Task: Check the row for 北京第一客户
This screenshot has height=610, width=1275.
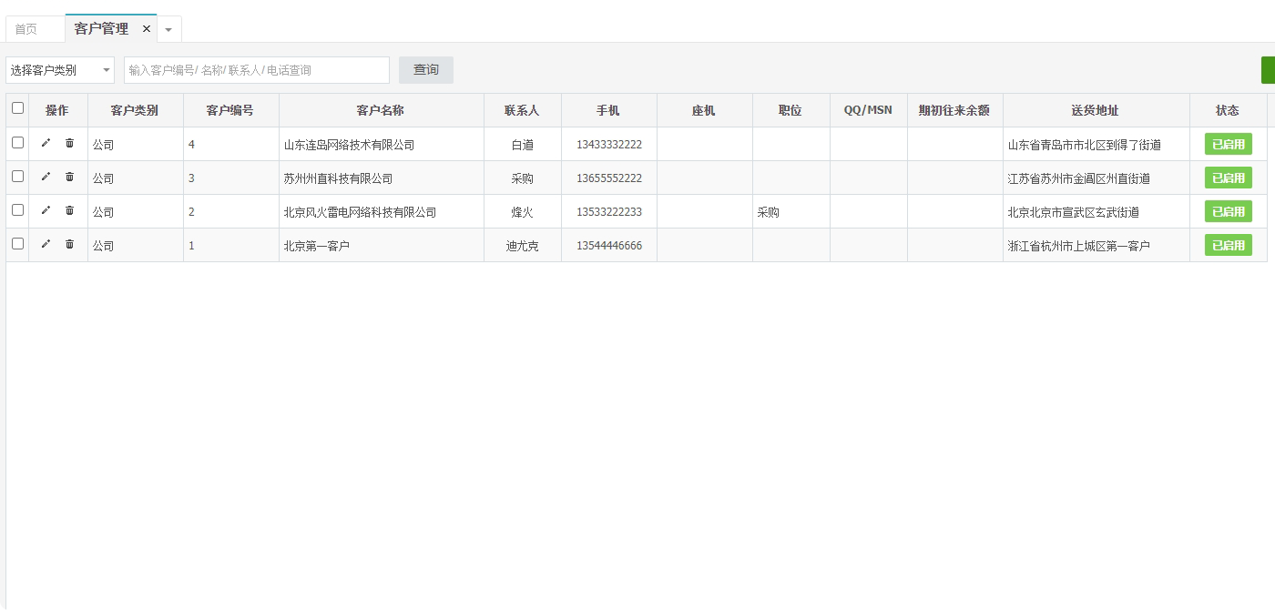Action: (x=17, y=244)
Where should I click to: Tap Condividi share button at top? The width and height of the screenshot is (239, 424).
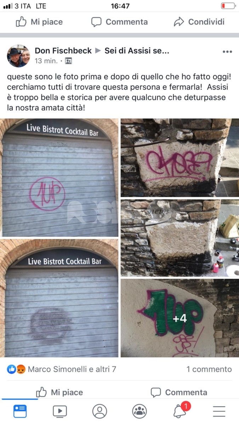[x=199, y=22]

▶ What this task involves
Write out the listing above in full, word for word, with no pictures.

▶ Written answer
Task: Check the row for 北京第一客户
This screenshot has height=610, width=1275.
Action: (x=17, y=244)
Where should I click to: Tap Condividi share button at top? The width and height of the screenshot is (239, 424).
[x=199, y=22]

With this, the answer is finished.